Bersama sang istri bernama Wa Ode Maliina (63) mereka memiliki sembilan orang anak. Anak pertamanya bernama La Ode Balesi, menjadi TKI di negeri jiran Malaysia, anak keduanya Siti Nurliati bekerja sebagai tenaga honorer di TK Mega Indah Kelurahan Wamelai.
Kemudian, anak ketiganya Juruali dan bekerja sama dengan orang tua sebagai petani, anak keempatnya Silasnajin merupakan anggota TNI di Kaimana Papua. Selanjutnya, anak kelimanya Wa Ode Luasi sebagai ibu rumah tangga, anak keeman dan ketujuh yakni La Ode Mpimpitu dan La Ode Talolindo bekerja sebagai security di UHO, sementara dua orang anak gadisnya bernama Wa Ode Asmah dan Wa Ode Hanafiah tengah menuntut ilmu di UHO Kendari.
Baca Juga : Mengenal Jati Berusia 3,5 Abad, Pusaka di Tanah Muna (Bagian II)

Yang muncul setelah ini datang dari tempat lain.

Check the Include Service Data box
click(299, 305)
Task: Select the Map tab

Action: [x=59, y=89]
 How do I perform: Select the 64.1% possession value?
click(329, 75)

“Beginilah kehidupan saya bersama keluarga kecilku, untuk kebutuhan sehari-hari kami mengharapkan dari hasil pertanian yang kami tanam. Alhamdulillah dari hasil pertanian ini, bisa memenuhi kehidupan kita sehari-hari,” kata pria paruh baya saat ditemui di kediamannya, Minggu (20/1/2019) lalu.

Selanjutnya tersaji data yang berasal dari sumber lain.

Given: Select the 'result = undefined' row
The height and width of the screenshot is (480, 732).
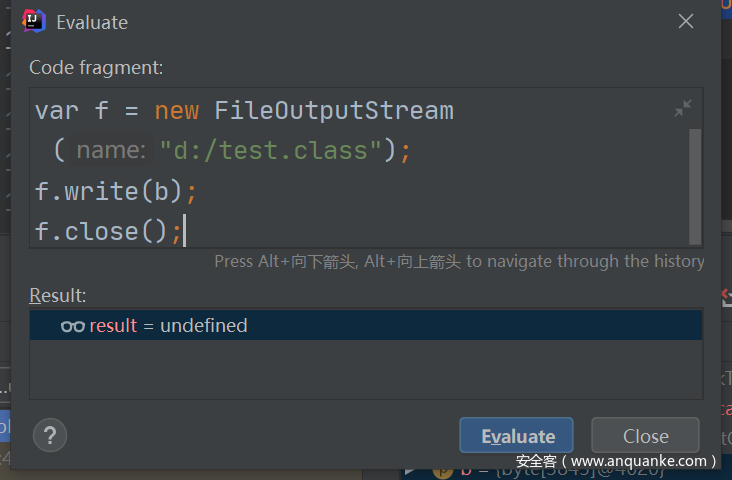Looking at the screenshot, I should 365,326.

Kecintaan Kaghati Kolope dan Prestasi
Lalu bagaimana ceritanya Pomusu mahir membuat dan memainkan Kaghati?. Menurutnya, dirinya mahir membuat layang-layang tradisional sejak usia 12 tahun yang diteruskan dari ayahnya juga ahli dalam membuat layang-layang.
“Saya itu nanti tahun 1959 sudah bermain layang-layang yang terbuat dari daun kolope yang masih berukuran kecil kira-kira dulu 1 meter. Bapakku ini juga dulu pemain layang-layang,” jelasnya.
“Jadi saat main layang-layang dulu, kita punya layang-layang tidak ada yang memekai kertas. Semua layang-layang kami dulu bahannya terbuat dari daun kolope,” ungkapnya.
Pomusu sempat berhenti bermain layang-layang pada tahun 1968, saat dirinya beranjak dewasa. Tetapi tali Kaghati yang terbuat dari daun nenas hutan masih disimpannya. Pertama kali dirinya mengikuti lomba layang-layang tahun 1994 di Wakuru kecamatan Tongkuno, pada acara hari ulang tahun salah satu partai dan mendapat juara satu.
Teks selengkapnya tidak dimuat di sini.